[GIVEN DATA]
--

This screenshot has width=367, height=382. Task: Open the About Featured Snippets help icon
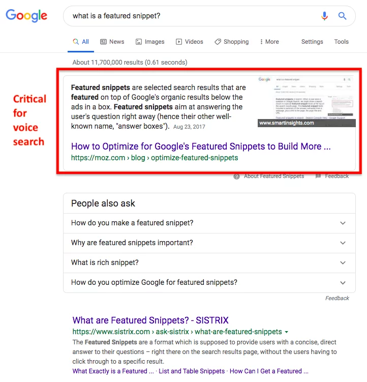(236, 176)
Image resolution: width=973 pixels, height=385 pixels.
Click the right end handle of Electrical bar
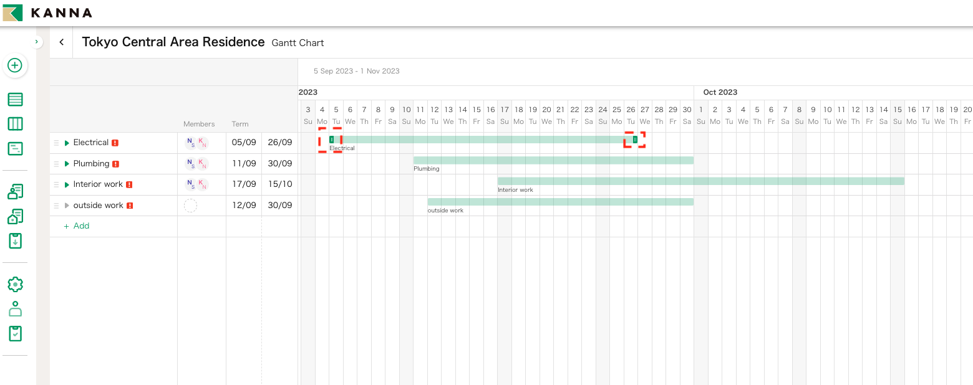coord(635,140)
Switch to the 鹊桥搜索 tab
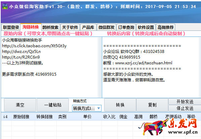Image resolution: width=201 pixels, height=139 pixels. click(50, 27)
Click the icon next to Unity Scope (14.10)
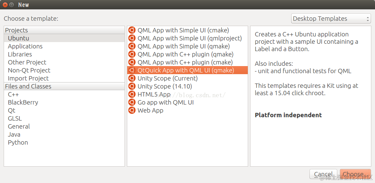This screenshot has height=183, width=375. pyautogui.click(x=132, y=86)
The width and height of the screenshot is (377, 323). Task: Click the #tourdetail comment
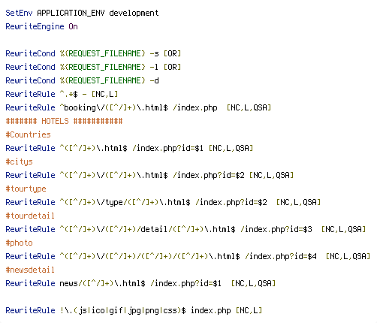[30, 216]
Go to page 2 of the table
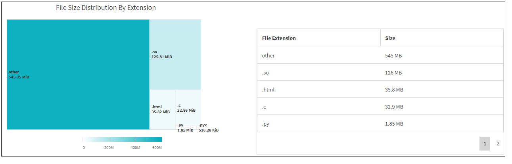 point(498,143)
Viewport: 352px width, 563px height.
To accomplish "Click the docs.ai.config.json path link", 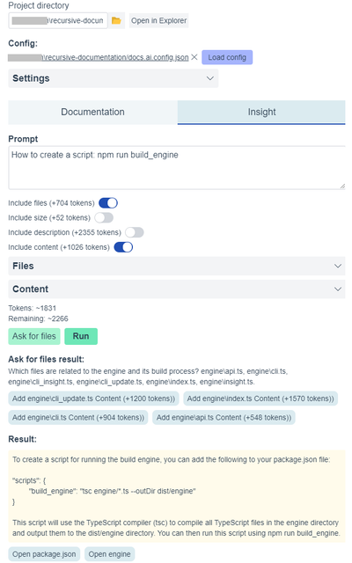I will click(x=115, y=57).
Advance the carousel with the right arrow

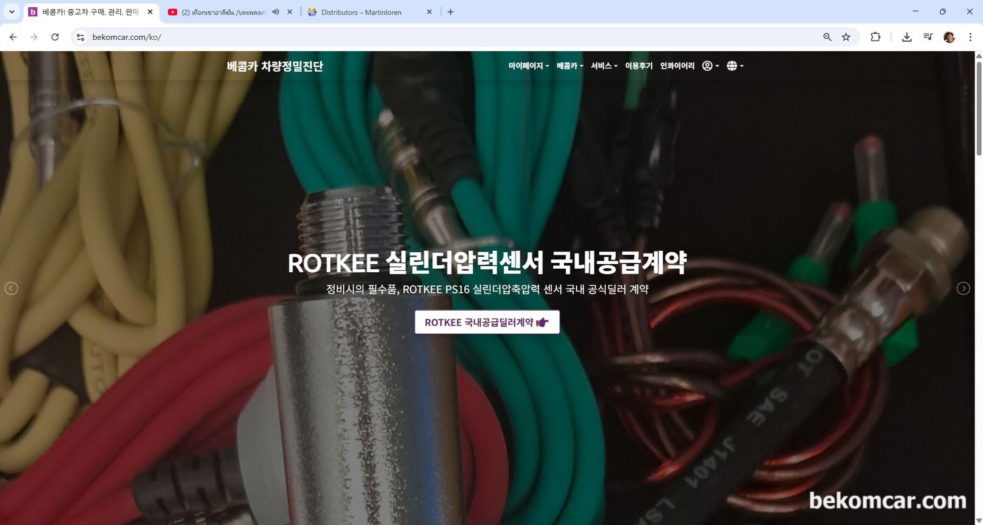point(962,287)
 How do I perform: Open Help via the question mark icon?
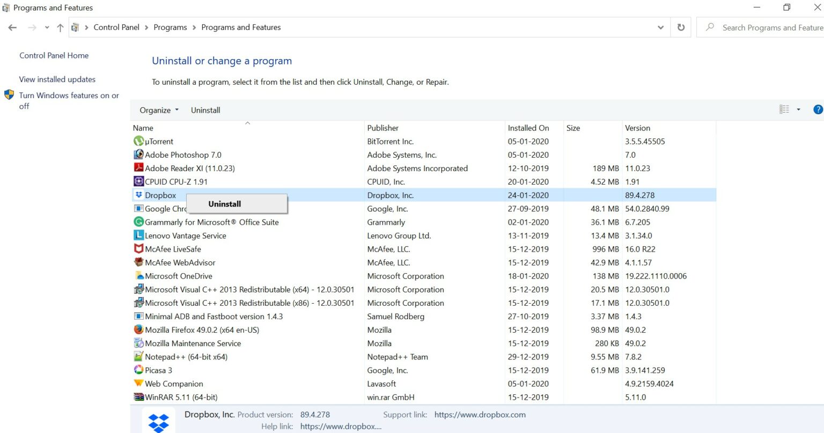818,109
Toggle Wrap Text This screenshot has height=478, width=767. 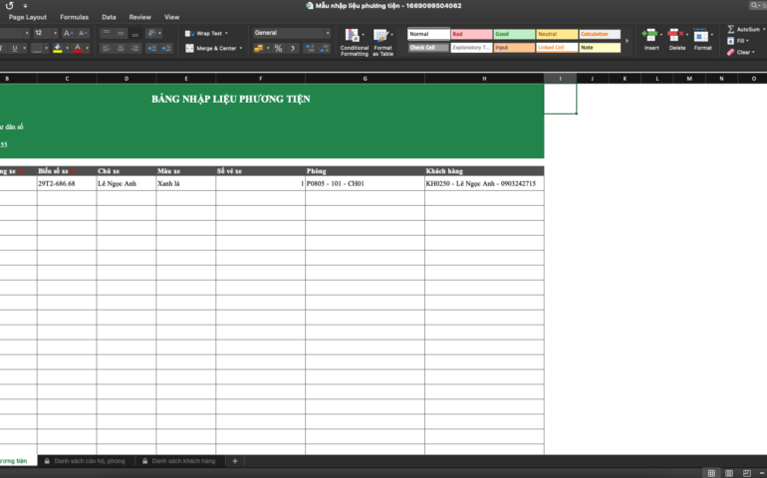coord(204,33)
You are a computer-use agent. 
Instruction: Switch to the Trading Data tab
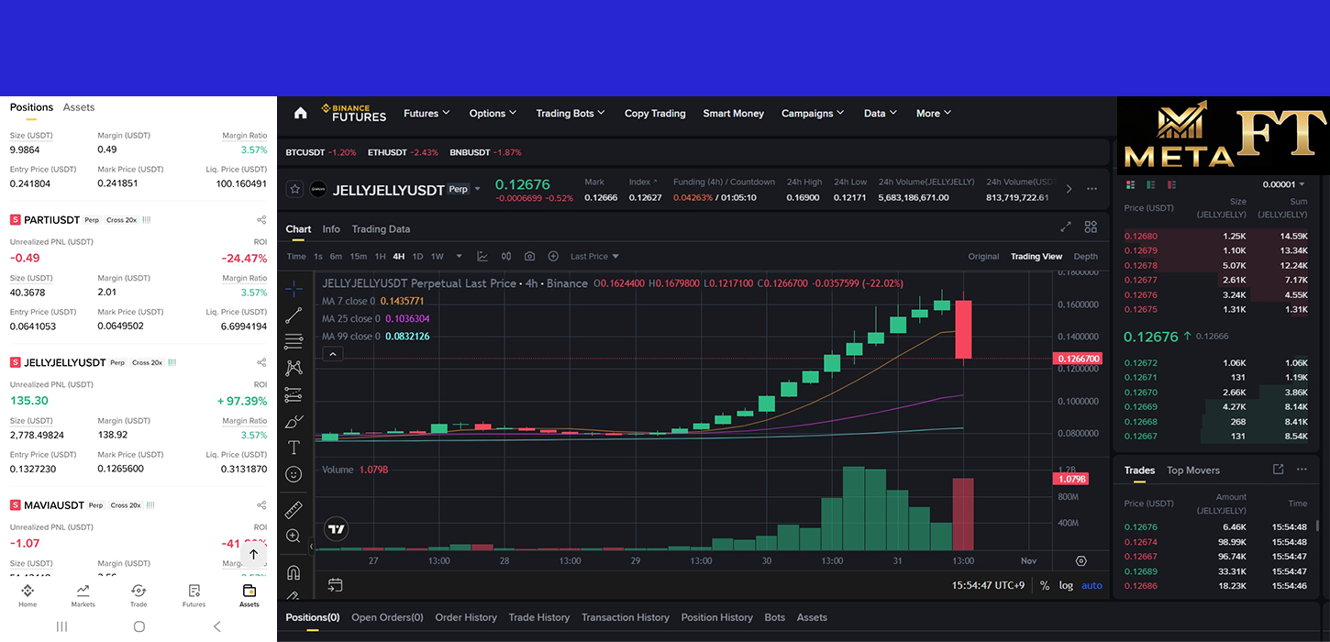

--

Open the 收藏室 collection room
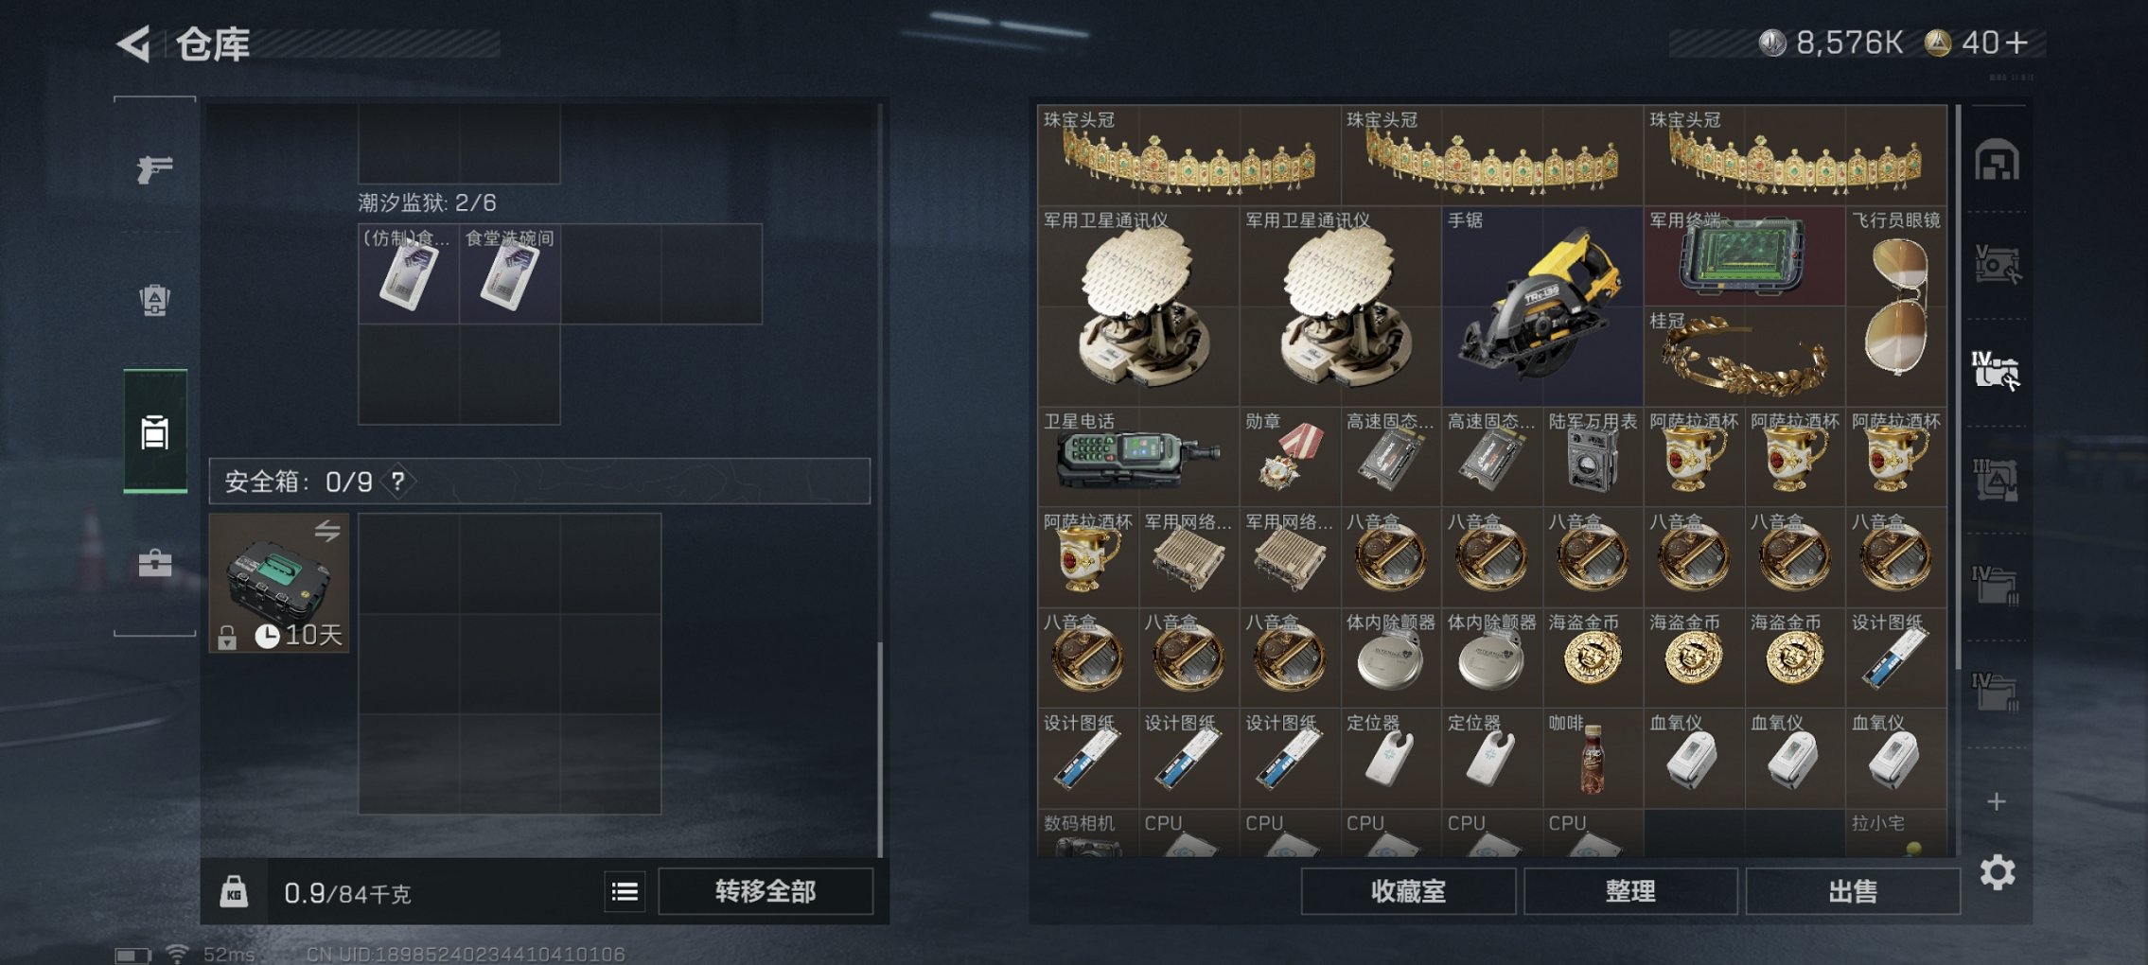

--

[WHAT THE TASK REQUIRES] Quote the data above exactly from the line with "Click the icon next to Unity Scope (14.10)" to the line with "Viewport: 352px width, 563px height.", both ends counted, and nothing else. Pictures don't go in.

[EXPECTED ANSWER]
Click the icon next to Unity Scope (14.10)
This screenshot has height=183, width=375. pyautogui.click(x=132, y=86)
The width and height of the screenshot is (377, 323). Task: Click the #tourdetail comment
[30, 216]
Go to page 2 of the table
 point(498,143)
Viewport: 352px width, 563px height.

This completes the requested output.